The brutal dehumanising forces he and his co-refugees were to experience make this a truly difficult read at times, complimented with a cast of colourful characters** & real philosophical depth in his analysis of the kyriarchy that constituted the system & logic of the prison community, and juxtaposed with the haunting beauty of the many moments throughout the text in which he slips into verse to muse on his circumstances & the hope of their ending. Overall this book is a damning indictment of Australia's asylum policies at the time of writing; I was heartened to learn that Manus Island's camps were declared illegal by the Papua New Guinean government & shut down in late 2017, and nowadays, as far as I can make out from Wikipedia at least, Boochani is living in New Zealand safely & fruitfully. The book is appended by a couple of short reflections by translator Omid Tofighian on the style & impact of the book as well as the choices made in its translation process.

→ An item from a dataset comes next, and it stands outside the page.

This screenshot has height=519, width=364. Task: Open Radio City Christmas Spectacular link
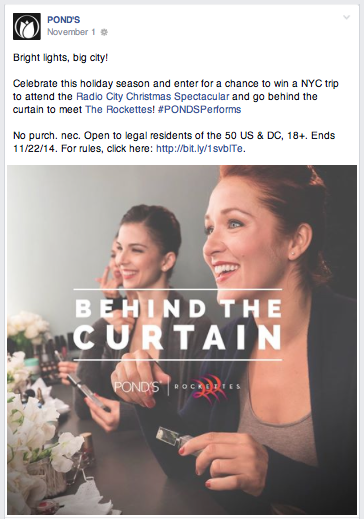point(153,96)
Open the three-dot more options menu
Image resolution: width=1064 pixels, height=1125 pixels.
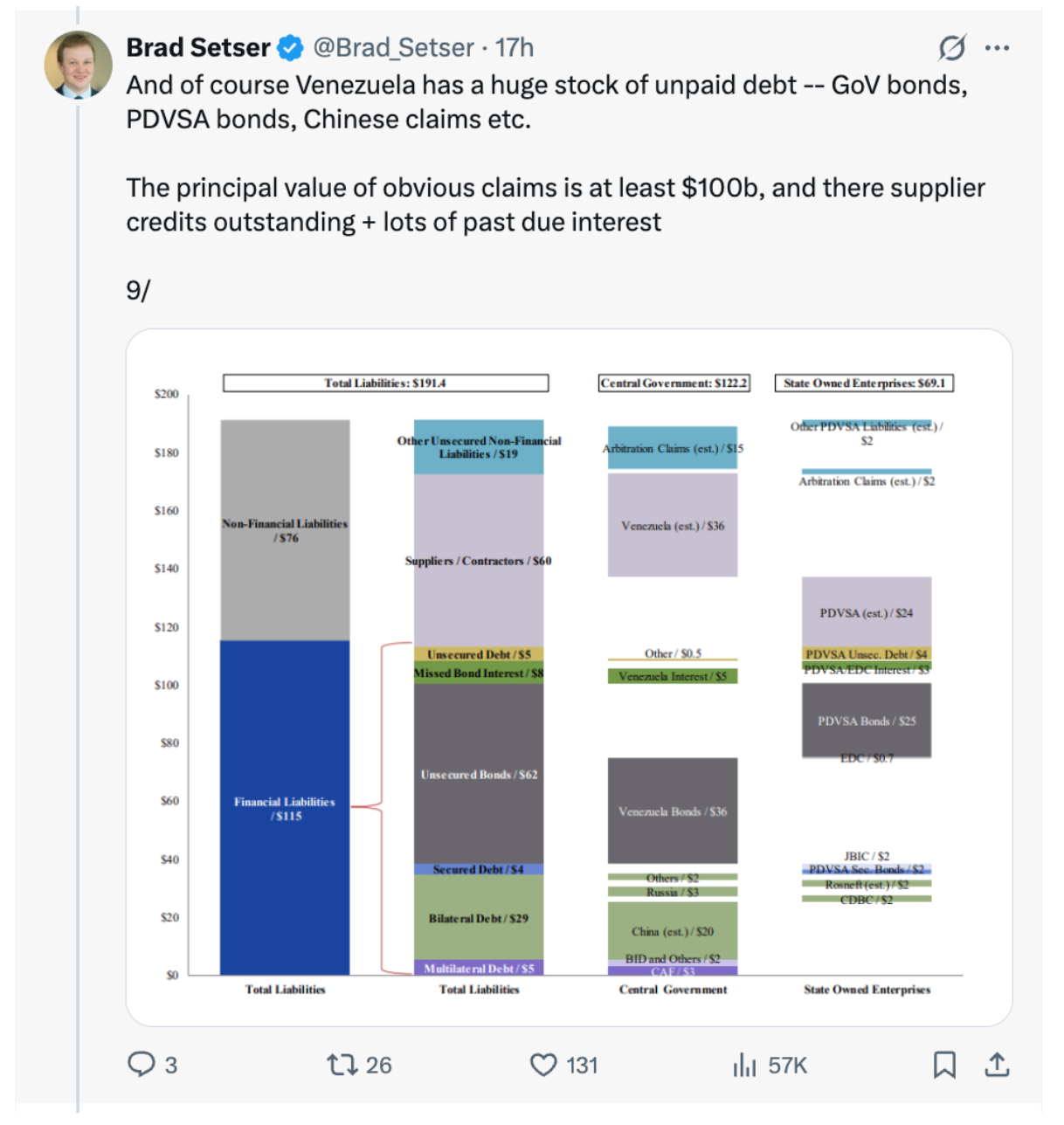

This is not light reading; this is a raw, poetically told landscape of suffering & injustice. But I would strongly recommend it for anyone as it is truly eye-opening as to the inhuman ways border policy can serve truly evil means & ends.
* You may be familiar with the writings of Turkish-Kurdish political dissident Apo, many of whose books I have covered on this blog; I'd like to promise someday I'll read something by a Kurd that wasn't written in prison.
** With the exceptions of Reza & Hamid, both of whom died on Manus and are thus named in honour of memory, all the characters portrayed in the book are anonymous amalgams of types of personality & behaviour Boochani witnessed in the prison camp, to preserve the safety of those who may otherwise have been identified.